RECORDS PROVIDED:
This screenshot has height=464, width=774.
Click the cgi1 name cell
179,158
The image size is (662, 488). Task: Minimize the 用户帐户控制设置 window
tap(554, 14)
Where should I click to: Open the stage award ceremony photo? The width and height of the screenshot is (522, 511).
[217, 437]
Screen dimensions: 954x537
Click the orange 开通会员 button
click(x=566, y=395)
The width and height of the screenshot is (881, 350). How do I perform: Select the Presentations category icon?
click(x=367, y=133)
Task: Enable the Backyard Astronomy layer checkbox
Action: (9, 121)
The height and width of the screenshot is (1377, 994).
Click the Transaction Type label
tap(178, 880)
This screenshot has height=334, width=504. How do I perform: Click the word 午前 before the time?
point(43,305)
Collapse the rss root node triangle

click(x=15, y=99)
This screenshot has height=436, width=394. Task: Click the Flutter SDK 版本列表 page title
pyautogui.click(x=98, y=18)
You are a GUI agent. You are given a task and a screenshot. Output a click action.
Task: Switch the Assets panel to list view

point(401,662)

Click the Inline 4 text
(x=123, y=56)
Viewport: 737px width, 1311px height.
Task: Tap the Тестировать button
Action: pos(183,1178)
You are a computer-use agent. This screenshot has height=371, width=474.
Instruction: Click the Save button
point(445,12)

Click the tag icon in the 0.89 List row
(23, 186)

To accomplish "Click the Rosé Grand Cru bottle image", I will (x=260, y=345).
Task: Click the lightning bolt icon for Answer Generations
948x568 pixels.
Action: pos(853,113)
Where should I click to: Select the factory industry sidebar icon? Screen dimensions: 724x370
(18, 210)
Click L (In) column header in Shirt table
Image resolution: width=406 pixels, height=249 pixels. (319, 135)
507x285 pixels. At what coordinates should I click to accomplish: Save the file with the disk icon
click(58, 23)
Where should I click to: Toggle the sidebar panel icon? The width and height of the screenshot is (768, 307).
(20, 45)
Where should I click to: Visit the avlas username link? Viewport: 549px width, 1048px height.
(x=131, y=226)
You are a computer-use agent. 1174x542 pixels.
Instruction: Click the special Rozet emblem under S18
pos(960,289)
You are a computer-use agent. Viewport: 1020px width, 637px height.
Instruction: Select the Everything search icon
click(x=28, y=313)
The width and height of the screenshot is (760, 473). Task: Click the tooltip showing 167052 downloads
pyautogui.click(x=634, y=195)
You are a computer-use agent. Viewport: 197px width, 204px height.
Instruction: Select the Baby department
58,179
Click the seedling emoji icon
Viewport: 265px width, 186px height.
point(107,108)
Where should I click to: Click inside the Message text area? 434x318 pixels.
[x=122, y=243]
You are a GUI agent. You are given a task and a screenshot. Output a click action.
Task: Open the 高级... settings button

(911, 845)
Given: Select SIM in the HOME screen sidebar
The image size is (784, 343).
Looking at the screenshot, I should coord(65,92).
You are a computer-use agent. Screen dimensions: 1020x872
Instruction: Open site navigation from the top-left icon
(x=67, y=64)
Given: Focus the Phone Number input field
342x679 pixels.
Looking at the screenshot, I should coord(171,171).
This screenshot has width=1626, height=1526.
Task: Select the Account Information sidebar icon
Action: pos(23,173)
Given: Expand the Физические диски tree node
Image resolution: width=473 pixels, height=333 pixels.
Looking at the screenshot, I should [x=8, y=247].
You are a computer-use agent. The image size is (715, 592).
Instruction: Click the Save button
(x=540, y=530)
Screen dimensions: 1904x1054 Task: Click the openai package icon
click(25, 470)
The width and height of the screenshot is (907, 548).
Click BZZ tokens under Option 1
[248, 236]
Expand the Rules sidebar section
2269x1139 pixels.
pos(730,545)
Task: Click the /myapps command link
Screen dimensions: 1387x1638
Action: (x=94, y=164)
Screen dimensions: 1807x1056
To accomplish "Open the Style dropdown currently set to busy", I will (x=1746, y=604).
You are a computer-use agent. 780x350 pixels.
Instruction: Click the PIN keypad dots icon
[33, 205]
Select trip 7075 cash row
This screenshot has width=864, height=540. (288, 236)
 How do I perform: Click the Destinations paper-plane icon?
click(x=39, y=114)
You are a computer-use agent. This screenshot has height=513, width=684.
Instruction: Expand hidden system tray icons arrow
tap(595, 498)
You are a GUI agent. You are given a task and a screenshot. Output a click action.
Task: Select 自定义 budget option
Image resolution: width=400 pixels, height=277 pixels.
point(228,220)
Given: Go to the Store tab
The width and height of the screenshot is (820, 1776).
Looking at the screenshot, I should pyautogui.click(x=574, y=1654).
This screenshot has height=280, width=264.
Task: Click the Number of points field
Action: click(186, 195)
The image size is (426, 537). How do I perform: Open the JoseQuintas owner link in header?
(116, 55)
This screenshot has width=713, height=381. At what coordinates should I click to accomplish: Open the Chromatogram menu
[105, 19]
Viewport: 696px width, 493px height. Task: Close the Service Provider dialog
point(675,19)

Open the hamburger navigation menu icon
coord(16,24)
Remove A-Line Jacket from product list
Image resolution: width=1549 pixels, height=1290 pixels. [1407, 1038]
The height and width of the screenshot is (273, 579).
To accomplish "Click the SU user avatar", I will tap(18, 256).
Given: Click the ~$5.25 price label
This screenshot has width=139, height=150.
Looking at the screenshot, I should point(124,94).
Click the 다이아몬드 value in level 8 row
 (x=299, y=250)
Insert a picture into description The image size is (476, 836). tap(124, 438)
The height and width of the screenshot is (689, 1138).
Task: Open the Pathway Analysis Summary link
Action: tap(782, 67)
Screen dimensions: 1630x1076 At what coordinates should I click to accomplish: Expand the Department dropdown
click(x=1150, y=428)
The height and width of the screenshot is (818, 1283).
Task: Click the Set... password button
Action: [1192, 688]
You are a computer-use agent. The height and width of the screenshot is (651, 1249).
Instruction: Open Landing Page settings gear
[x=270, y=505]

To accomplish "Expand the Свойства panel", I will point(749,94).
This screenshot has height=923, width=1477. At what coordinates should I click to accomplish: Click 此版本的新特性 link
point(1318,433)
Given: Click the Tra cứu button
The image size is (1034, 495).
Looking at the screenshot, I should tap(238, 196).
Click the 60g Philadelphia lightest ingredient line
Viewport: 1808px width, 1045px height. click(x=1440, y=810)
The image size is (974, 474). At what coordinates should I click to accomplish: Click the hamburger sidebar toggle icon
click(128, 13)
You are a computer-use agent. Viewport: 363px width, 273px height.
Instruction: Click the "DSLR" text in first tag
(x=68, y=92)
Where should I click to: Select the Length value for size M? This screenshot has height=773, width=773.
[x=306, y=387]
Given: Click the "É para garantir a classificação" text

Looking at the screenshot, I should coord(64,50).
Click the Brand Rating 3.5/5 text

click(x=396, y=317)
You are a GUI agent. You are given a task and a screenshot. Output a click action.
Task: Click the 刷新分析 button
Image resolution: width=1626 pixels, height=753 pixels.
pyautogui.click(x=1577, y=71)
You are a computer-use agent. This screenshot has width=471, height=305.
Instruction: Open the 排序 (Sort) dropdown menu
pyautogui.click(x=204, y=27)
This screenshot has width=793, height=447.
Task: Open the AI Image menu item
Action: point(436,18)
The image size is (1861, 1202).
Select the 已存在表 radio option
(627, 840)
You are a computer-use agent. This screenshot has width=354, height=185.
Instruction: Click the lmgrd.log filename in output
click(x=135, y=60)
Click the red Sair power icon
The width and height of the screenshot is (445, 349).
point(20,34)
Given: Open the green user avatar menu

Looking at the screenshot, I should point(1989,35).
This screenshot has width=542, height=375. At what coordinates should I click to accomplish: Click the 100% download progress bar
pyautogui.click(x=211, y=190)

DIRECTIVE: Turn every line of the entries above into a numbered list, leaving out the blank lines.

THE RESULT:
1. This screenshot has height=464, width=774.
2. Click the cgi1 name cell
3. 179,158
4. The image size is (662, 488). Task: Minimize the 用户帐户控制设置 window
5. tap(554, 14)
6. Where should I click to: Open the stage award ceremony photo? The width and height of the screenshot is (522, 511).
7. [217, 437]
8. Screen dimensions: 954x537
9. Click the orange 开通会员 button
10. click(x=566, y=395)
11. The width and height of the screenshot is (881, 350). How do I perform: Select the Presentations category icon?
12. click(x=367, y=133)
13. Task: Enable the Backyard Astronomy layer checkbox
14. Action: (9, 121)
15. The height and width of the screenshot is (1377, 994).
16. Click the Transaction Type label
17. tap(178, 880)
18. This screenshot has height=334, width=504. How do I perform: Click the word 午前 before the time?
19. point(43,305)
20. Collapse the rss root node triangle
21. click(x=15, y=99)
22. This screenshot has height=436, width=394. Task: Click the Flutter SDK 版本列表 page title
23. pyautogui.click(x=98, y=18)
24. You are a GUI agent. You are given a task and a screenshot. Output a click action.
25. Task: Switch the Assets panel to list view
26. point(401,662)
27. Click the Inline 4 text
28. (x=123, y=56)
29. Viewport: 737px width, 1311px height.
30. Task: Tap the Тестировать button
31. Action: pos(183,1178)
32. You are a computer-use agent. This screenshot has height=371, width=474.
33. Instruction: Click the Save button
34. point(445,12)
35. Click the tag icon in the 0.89 List row
36. (23, 186)
37. To accomplish "Click the Rosé Grand Cru bottle image", I will (x=260, y=345).
38. Task: Click the lightning bolt icon for Answer Generations
39. 948x568 pixels.
40. Action: pos(853,113)
41. Where should I click to: Select the factory industry sidebar icon? Screen dimensions: 724x370
42. (18, 210)
43. Click L (In) column header in Shirt table
44. Image resolution: width=406 pixels, height=249 pixels. (319, 135)
45. 507x285 pixels. At what coordinates should I click to accomplish: Save the file with the disk icon
46. click(58, 23)
47. Where should I click to: Toggle the sidebar panel icon? The width and height of the screenshot is (768, 307).
48. (20, 45)
49. Where should I click to: Visit the avlas username link? Viewport: 549px width, 1048px height.
50. (x=131, y=226)
51. You are a computer-use agent. 1174x542 pixels.
52. Instruction: Click the special Rozet emblem under S18
53. pos(960,289)
54. You are a computer-use agent. Viewport: 1020px width, 637px height.
55. Instruction: Select the Everything search icon
56. click(x=28, y=313)
57. The width and height of the screenshot is (760, 473). Task: Click the tooltip showing 167052 downloads
58. pyautogui.click(x=634, y=195)
59. You are a computer-use agent. Viewport: 197px width, 204px height.
60. Instruction: Select the Baby department
61. 58,179
62. Click the seedling emoji icon
63. Viewport: 265px width, 186px height.
64. point(107,108)
65. Where should I click to: Click inside the Message text area? 434x318 pixels.
66. [x=122, y=243]
67. You are a GUI agent. You are given a task and a screenshot. Output a click action.
68. Task: Open the 高级... settings button
69. (911, 845)
70. Given: Select SIM in the HOME screen sidebar
71. The image size is (784, 343).
72. Looking at the screenshot, I should coord(65,92).
73. You are a computer-use agent. Screen dimensions: 1020x872
74. Instruction: Open site navigation from the top-left icon
75. (x=67, y=64)
76. Given: Focus the Phone Number input field
77. 342x679 pixels.
78. Looking at the screenshot, I should coord(171,171).
79. This screenshot has width=1626, height=1526.
80. Task: Select the Account Information sidebar icon
81. Action: pos(23,173)
82. Given: Expand the Физические диски tree node
83. Image resolution: width=473 pixels, height=333 pixels.
84. Looking at the screenshot, I should [x=8, y=247].
85. You are a computer-use agent. The image size is (715, 592).
86. Instruction: Click the Save button
87. (x=540, y=530)
88. Screen dimensions: 1904x1054 Task: Click the openai package icon
89. click(25, 470)
90. The width and height of the screenshot is (907, 548).
91. Click BZZ tokens under Option 1
92. [248, 236]
93. Expand the Rules sidebar section
94. 2269x1139 pixels.
95. pos(730,545)
96. Task: Click the /myapps command link
97. Screen dimensions: 1387x1638
98. Action: (x=94, y=164)
99. Screen dimensions: 1807x1056
100. To accomplish "Open the Style dropdown currently set to busy", I will (x=1746, y=604).
101. You are a computer-use agent. 780x350 pixels.
102. Instruction: Click the PIN keypad dots icon
103. [33, 205]
104. Select trip 7075 cash row
105. This screenshot has width=864, height=540. (288, 236)
106.  How do I perform: Click the Destinations paper-plane icon?
107. click(x=39, y=114)
108. You are a computer-use agent. This screenshot has height=513, width=684.
109. Instruction: Expand hidden system tray icons arrow
110. tap(595, 498)
111. You are a GUI agent. You are given a task and a screenshot. Output a click action.
112. Task: Select 自定义 budget option
113. Image resolution: width=400 pixels, height=277 pixels.
114. point(228,220)
115. Given: Go to the Store tab
116. The width and height of the screenshot is (820, 1776).
117. Looking at the screenshot, I should pyautogui.click(x=574, y=1654).
118. This screenshot has height=280, width=264.
119. Task: Click the Number of points field
120. Action: click(186, 195)
121. The image size is (426, 537). How do I perform: Open the JoseQuintas owner link in header?
122. (116, 55)
123. This screenshot has width=713, height=381. At what coordinates should I click to accomplish: Open the Chromatogram menu
124. [105, 19]
125. Viewport: 696px width, 493px height. Task: Close the Service Provider dialog
126. point(675,19)
127. Open the hamburger navigation menu icon
128. coord(16,24)
129. Remove A-Line Jacket from product list
130. Image resolution: width=1549 pixels, height=1290 pixels. [1407, 1038]
131. The height and width of the screenshot is (273, 579).
132. To accomplish "Click the SU user avatar", I will tap(18, 256).
133. Given: Click the ~$5.25 price label
134. This screenshot has width=139, height=150.
135. Looking at the screenshot, I should point(124,94).
136. Click the 다이아몬드 value in level 8 row
137.  (x=299, y=250)
138. Insert a picture into description The image size is (476, 836). tap(124, 438)
139. The height and width of the screenshot is (689, 1138).
140. Task: Open the Pathway Analysis Summary link
141. Action: tap(782, 67)
142. Screen dimensions: 1630x1076 At what coordinates should I click to accomplish: Expand the Department dropdown
143. click(x=1150, y=428)
144. The height and width of the screenshot is (818, 1283).
145. Task: Click the Set... password button
146. Action: [1192, 688]
147. You are a computer-use agent. The height and width of the screenshot is (651, 1249).
148. Instruction: Open Landing Page settings gear
149. [x=270, y=505]
150. To accomplish "Expand the Свойства panel", I will point(749,94).
151. This screenshot has height=923, width=1477. At what coordinates should I click to accomplish: Click 此版本的新特性 link
152. point(1318,433)
153. Given: Click the Tra cứu button
154. The image size is (1034, 495).
155. Looking at the screenshot, I should tap(238, 196).
156. Click the 60g Philadelphia lightest ingredient line
157. Viewport: 1808px width, 1045px height. click(x=1440, y=810)
158. The image size is (974, 474). At what coordinates should I click to accomplish: Click the hamburger sidebar toggle icon
159. click(128, 13)
160. You are a computer-use agent. Viewport: 363px width, 273px height.
161. Instruction: Click the "DSLR" text in first tag
162. (x=68, y=92)
163. Where should I click to: Select the Length value for size M? This screenshot has height=773, width=773.
164. [x=306, y=387]
165. Given: Click the "É para garantir a classificação" text
166. Looking at the screenshot, I should coord(64,50).
167. Click the Brand Rating 3.5/5 text
168. click(x=396, y=317)
169. You are a GUI agent. You are given a task and a screenshot. Output a click action.
170. Task: Click the 刷新分析 button
171. Image resolution: width=1626 pixels, height=753 pixels.
172. pyautogui.click(x=1577, y=71)
173. You are a computer-use agent. This screenshot has width=471, height=305.
174. Instruction: Open the 排序 (Sort) dropdown menu
175. pyautogui.click(x=204, y=27)
176. This screenshot has width=793, height=447.
177. Task: Open the AI Image menu item
178. Action: point(436,18)
179. The image size is (1861, 1202).
180. Select the 已存在表 radio option
181. (627, 840)
182. You are a computer-use agent. This screenshot has width=354, height=185.
183. Instruction: Click the lmgrd.log filename in output
184. click(x=135, y=60)
185. Click the red Sair power icon
186. The width and height of the screenshot is (445, 349).
187. point(20,34)
188. Given: Open the green user avatar menu
189. Looking at the screenshot, I should point(1989,35).
190. This screenshot has width=542, height=375. At what coordinates should I click to accomplish: Click the 100% download progress bar
191. pyautogui.click(x=211, y=190)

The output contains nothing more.